Frist Blood poj3254(状态压缩+DP)

Corn Fields

Time Limit: 2000MS		Memory Limit: 65536K
Total Submissions: 7049		Accepted: 3749

Description

Farmer John has purchased a lush new rectangular pasture composed of M by N (1 ≤ M ≤ 12; 1 ≤ N ≤ 12) square parcels. He wants to grow some yummy corn for the cows on a number of squares. Regrettably, some of the squares are infertile and can't be planted. Canny FJ knows that the cows dislike eating close to each other, so when choosing which squares to plant, he avoids choosing squares that are adjacent; no two chosen squares share an edge. He has not yet made the final choice as to which squares to plant.

Being a very open-minded man, Farmer John wants to consider all possible options for how to choose the squares for planting. He is so open-minded that he considers choosing no squares as a valid option! Please help Farmer John determine the number of ways he can choose the squares to plant.

Input

Line 1: Two space-separated integers: M and N 
Lines 2..M+1: Line i+1 describes row i of the pasture with N space-separated integers indicating whether a square is fertile (1 for fertile, 0 for infertile)

Output

Line 1: One integer: the number of ways that FJ can choose the squares modulo 100,000,000.

Sample Input

2 3
1 1 1
0 1 0

Sample Output

9

Hint

Number the squares as follows:

1 2 3
  4  

There are four ways to plant only on one squares (1, 2, 3, or 4), three ways to plant on two squares (13, 14, or 34), 1 way to plant on three squares (134), and one way to plant on no squares. 4+3+1+1=9.
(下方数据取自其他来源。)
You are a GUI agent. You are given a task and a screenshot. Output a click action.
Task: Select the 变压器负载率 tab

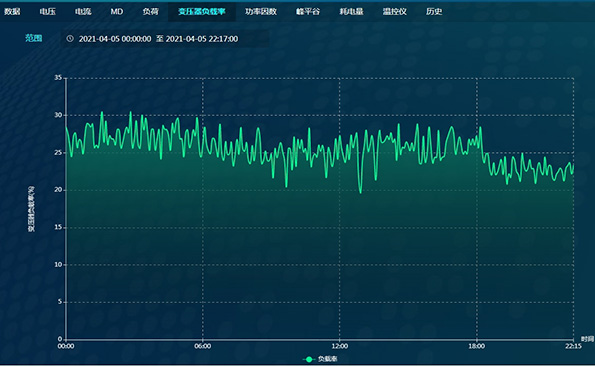pyautogui.click(x=202, y=11)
题意：有个人有一块N*M的牧场。每个格子可以放一个牛，当然是有条件的。相邻的格子不能同时放牛，还有些格子土地是不允许放牛的，用0表示can't。1表示ok。问有多少种放牛的方法。

题解：很好的状态压缩DP题目。把每行放牛的状态用数字二进制表示出来，总共状态是2^M次方。1表示放牛0表示不放。所以相邻的1的状态需要排除。也就是X&(1<<X)为0就可以加入状态。然后逐行递推。下一行的状态又不能跟第一行有相邻的1，并且有些格子是不能放牛的，我们可以用一个很好的技巧存储每一行的陷阱(也就是不能放牛的地方).cas[i]表示第i行不能放牛的地方，1表示不能放牛。需要了解每个数字的二进制状态就很好理解了。最后只需要统计所有状态最后一行的和即是总数解。

#include <cstring>
#include <iostream>
#include <cstdio>
#include <algorithm>
#include <cmath>
using namespace std;    //1表示有牛，0表示没牛 
const int mod=100000000;
int n,m,l;
int sta[1<<15];
int dp[1<<15][15];      //dp[i][j]第i个状态第j行有多少种 
int cas[15];
int ok(int x)
{
	if (x & (x<<1)) return 0;  //判断当前x状态是否满足相邻是否有为1。 
	return 1;
}
void cls()
{
	l=0;
	for (int i=0;i<1<<m;i++)
		if (ok(i)) sta[++l]=i;
}
int pd(int x,int k)
{
	if(x & cas[k]) return 0;
	return 1;
}
int main()
{
	int i,j,k;
	scanf("%d%d",&n,&m);
	cls();
	for (i=1;i<=n;i++)
	{
		cas[i]=0;     //表示第i行第哪些位置不能放(牛) 
		for (j=1;j<=m;j++)
		{
			scanf("%d",&k);
			if (k==0) cas[i]+=1<<(m-j);
		}
	}
	memset(dp,0,sizeof(dp));
	for (i=1;i<=l;i++)         //l表示可行的状态总数(也就是说没有相邻的牛)
		if (pd(sta[i],1))
			dp[i][1]=1;
	for (i=2;i<=n;i++)
		for (j=1;j<=l;j++)    //表示第i行第j个状态 
		{
			if (!pd(sta[j],i)) continue;
			for (k=1;k<=l;k++)  //表示第i-1行第k个状态 
			{
				if (!pd(sta[k],i-1)) continue;
				if (sta[j] & sta[k]) continue;
				dp[j][i]=(dp[j][i]+dp[k][i-1]) % mod;
			}
		}
	int ans=0;
	for (i=1;i<=l;i++)
		ans=(ans+dp[i][n]) % mod;
	cout<<ans<<endl;
}